Bobby Bass

Personal information
- Born: Dennis Baldock February 23, 1947 (age 79) Dartmouth, Nova Scotia, Canada

Professional wrestling career
- Ring name(s): Bobby Bass No Class Bobby Bass Percy Pringle Bob Pringle Bobby Kincaid Texas Outlaw
- Billed height: 6"0
- Billed weight: 251 lb (114 kg)
- Trained by: Phil Whipper Watson Jr.
- Debut: 1969
- Retired: 2001

= Bobby Bass (wrestler) =

Canadian wrestler

Dennis Baldock (born February 23, 1947) is a Canadian retired professional wrestler and manager. He wrestled under the ring name, "No Class" Bobby Bass where he spent most of his career in the Maritimes for Atlantic Grand Prix Wrestling and Stampede Wrestling in Calgary.

==Professional wrestling career==
Bass started his career in 1969 in Kentucky where he made $25 a night.

In 1970, he made his debut for Stampede Wrestling in Calgary, Alberta as Bob Pringle. He would become a three-time Stampede Wrestling International Tag Team Champion in 1974, 1976 and 1980.

Then in 1973, he made his debut in the Central States and American Wrestling Association in Minnesota as Percy Pringle. This was before Willam Moody who became Percy Pringle in 1978 and later became Paul Bearer who managed The Undertaker in the WWF. Bass used this name until 1977.

Bass worked for Maple Leaf Wrestling in Toronto from 1975 to 1978 and 1982 to 1984 when the promotion was bought by the WWF.

In 1976 and 1979 he worked in Japan for International Wrestling Enterprise.

In 1977, Bass made his debut in both NWA All-Star Wrestling in Vancouver and Portland Wrestling in the Pacific Northwest. His peak of his career was when he became five time NWA Canadian Tag Team Champion with the Iron Sheik and four different partners in a two and half year span.

Bass started working for Atlantic Grand Prix Wrestling based in Cap Pele, New Brunswick in 1980. This was the promotion which he became well known for. He won the AGPW North American Tag Team Championship with the Cuban Assassin defeating Hubert Gallant and Leo Burke.

In 1984, Bass worked for the World Wrestling Federation when the WWF had shows in Western Canada, Toronto and Buffalo, New York. He continued working for WWF in Toronto until 1986 when he went into semi-retirement.

In the 1990s he continued wrestling until his last match in 2001. Afterwards he became a manager for Real Action Wrestling in Halifax.

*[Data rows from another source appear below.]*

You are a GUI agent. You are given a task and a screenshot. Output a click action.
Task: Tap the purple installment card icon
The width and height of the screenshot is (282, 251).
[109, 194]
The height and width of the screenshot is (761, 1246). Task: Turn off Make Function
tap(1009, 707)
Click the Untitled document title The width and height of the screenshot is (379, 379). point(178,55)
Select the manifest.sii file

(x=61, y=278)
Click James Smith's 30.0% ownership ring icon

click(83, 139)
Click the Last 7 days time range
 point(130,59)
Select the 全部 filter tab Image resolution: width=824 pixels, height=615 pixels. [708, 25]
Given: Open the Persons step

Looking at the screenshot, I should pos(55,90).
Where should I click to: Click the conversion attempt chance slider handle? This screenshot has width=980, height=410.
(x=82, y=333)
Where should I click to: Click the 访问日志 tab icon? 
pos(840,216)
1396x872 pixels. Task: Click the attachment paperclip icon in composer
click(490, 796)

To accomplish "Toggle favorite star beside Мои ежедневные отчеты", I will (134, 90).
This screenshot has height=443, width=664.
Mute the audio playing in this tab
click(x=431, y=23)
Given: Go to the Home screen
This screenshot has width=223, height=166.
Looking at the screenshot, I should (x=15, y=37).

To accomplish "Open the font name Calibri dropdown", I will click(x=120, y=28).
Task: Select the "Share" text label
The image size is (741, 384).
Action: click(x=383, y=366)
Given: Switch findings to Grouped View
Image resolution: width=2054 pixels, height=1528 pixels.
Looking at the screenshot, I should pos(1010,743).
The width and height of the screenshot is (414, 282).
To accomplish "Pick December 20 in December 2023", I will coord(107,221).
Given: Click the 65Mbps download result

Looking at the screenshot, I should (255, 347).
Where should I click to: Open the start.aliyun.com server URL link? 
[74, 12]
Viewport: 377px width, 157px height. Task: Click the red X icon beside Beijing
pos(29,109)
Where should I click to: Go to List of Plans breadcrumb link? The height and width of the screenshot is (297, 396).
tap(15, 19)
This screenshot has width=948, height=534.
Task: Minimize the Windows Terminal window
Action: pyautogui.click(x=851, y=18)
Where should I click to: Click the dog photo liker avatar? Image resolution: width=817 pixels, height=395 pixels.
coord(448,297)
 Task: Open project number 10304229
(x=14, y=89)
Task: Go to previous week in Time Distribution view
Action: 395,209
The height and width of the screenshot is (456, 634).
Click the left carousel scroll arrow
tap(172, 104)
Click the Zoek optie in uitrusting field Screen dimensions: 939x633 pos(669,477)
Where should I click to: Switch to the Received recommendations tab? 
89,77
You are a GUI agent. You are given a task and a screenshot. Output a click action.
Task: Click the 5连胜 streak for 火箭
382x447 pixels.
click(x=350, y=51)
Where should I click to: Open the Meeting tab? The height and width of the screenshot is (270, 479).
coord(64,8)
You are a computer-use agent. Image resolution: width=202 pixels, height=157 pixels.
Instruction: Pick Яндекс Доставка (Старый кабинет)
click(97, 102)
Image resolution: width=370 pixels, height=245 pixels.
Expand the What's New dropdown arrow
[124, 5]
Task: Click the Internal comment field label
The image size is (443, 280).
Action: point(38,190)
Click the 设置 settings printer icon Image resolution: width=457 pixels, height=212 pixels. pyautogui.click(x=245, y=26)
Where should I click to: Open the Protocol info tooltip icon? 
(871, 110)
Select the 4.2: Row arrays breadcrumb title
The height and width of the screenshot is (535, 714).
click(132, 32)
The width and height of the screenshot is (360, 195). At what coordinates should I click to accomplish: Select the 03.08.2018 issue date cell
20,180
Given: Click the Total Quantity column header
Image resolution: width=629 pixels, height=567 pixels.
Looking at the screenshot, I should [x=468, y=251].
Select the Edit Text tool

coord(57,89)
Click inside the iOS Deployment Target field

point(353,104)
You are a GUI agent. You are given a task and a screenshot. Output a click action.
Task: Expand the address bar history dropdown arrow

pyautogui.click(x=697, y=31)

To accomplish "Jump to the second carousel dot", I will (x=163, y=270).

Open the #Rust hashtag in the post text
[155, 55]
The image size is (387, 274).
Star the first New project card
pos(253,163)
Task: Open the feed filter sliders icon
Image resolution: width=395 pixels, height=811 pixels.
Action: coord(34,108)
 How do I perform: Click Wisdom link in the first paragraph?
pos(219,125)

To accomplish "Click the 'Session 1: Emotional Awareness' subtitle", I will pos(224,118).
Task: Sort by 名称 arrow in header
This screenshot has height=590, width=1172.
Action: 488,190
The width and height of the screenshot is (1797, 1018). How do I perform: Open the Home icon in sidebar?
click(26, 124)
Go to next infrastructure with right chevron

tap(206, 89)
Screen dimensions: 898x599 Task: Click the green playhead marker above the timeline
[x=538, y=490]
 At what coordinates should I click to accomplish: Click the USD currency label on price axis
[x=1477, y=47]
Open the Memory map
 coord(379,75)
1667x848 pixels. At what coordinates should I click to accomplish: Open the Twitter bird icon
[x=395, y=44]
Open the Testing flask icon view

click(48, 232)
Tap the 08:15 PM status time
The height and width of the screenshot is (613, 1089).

Today, Bass lives in Coburg, Ontario.

==Championships and accomplishments==
- All-Star Wrestling
  - NWA Canadian Tag Team Championship (Vancouver version) (5 times) - with Moose Morowski (1), Joe Palardy (1), Iron Sheik (1), Joe Ventura (1), and Yaki Joe (1)
- Atlantic Grand Prix Wrestling
  - AGPW North American Tag Team Championship (1 time) - with Cuban Assassin
- Cauliflower Alley Club
  - Men's Wrestling Award (2026)
- Gulf Coast Championship Wrestling / Southeastern Championship Wrestling
  - NWA United States Tag Team Championship (Gulf Coast version) (1 time) – with Don Bass
- Stampede Wrestling
  - Stampede Wrestling International Tag Team Championship (3 times) – with Ripper Collins (1), Bill Cody (1), and Duke Myers (1)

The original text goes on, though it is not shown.